● Task inputs:
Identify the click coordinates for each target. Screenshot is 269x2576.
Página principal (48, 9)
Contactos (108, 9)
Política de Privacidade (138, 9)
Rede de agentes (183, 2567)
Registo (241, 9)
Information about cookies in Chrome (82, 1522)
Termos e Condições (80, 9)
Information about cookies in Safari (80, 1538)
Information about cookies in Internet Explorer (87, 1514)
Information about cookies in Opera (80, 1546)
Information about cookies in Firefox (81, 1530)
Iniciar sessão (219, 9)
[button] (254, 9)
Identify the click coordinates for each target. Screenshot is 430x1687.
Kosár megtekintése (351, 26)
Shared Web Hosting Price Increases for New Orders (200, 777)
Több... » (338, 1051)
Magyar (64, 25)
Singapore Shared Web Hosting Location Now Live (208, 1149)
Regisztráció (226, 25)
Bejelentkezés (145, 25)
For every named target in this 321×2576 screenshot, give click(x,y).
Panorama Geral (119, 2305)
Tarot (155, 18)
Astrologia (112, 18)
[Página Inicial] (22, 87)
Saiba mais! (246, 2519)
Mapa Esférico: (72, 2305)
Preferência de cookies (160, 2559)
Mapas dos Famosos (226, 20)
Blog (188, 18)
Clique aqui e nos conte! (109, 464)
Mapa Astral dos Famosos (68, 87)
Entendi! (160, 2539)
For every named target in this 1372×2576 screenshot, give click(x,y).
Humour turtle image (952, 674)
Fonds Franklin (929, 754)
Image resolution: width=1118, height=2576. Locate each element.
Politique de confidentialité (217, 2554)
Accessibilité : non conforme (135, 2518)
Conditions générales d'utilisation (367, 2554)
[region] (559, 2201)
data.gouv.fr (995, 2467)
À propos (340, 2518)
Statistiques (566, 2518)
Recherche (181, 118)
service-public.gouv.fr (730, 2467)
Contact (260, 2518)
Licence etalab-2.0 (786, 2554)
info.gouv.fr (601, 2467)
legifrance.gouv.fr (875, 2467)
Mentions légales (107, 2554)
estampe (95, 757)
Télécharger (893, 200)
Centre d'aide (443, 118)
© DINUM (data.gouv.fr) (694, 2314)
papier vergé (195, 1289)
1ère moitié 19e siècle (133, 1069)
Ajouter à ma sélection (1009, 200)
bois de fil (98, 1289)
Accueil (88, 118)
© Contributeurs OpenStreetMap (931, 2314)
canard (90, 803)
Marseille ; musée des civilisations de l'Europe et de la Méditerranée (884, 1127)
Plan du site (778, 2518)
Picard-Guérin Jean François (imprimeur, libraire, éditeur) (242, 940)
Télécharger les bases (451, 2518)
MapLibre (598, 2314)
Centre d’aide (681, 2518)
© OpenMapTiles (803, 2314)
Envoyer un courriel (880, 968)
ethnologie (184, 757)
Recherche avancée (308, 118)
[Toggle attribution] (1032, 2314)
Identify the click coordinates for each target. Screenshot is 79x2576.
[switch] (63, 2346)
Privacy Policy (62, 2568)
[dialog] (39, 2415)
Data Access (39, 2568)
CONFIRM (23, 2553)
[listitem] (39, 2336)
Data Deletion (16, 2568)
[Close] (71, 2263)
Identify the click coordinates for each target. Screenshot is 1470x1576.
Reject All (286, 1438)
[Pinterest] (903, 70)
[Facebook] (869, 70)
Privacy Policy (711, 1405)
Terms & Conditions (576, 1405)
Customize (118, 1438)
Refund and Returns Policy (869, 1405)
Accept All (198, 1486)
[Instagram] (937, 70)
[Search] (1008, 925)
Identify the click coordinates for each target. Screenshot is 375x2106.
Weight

● Action item: Each line from the top of the data, up to and including the line that contains "Panorama Geral (119, 2305)", should be set down exactly.

● Answer box:
Identify the click coordinates for each target. Screenshot is 269x2576.
Página principal (48, 9)
Contactos (108, 9)
Política de Privacidade (138, 9)
Rede de agentes (183, 2567)
Registo (241, 9)
Information about cookies in Chrome (82, 1522)
Termos e Condições (80, 9)
Information about cookies in Safari (80, 1538)
Information about cookies in Internet Explorer (87, 1514)
Information about cookies in Opera (80, 1546)
Information about cookies in Firefox (81, 1530)
Iniciar sessão (219, 9)
[button] (254, 9)
Identify the click coordinates for each target. Screenshot is 430x1687.
Kosár megtekintése (351, 26)
Shared Web Hosting Price Increases for New Orders (200, 777)
Több... » (338, 1051)
Magyar (64, 25)
Singapore Shared Web Hosting Location Now Live (208, 1149)
Regisztráció (226, 25)
Bejelentkezés (145, 25)
For every named target in this 321×2576 screenshot, give click(x,y).
Panorama Geral (119, 2305)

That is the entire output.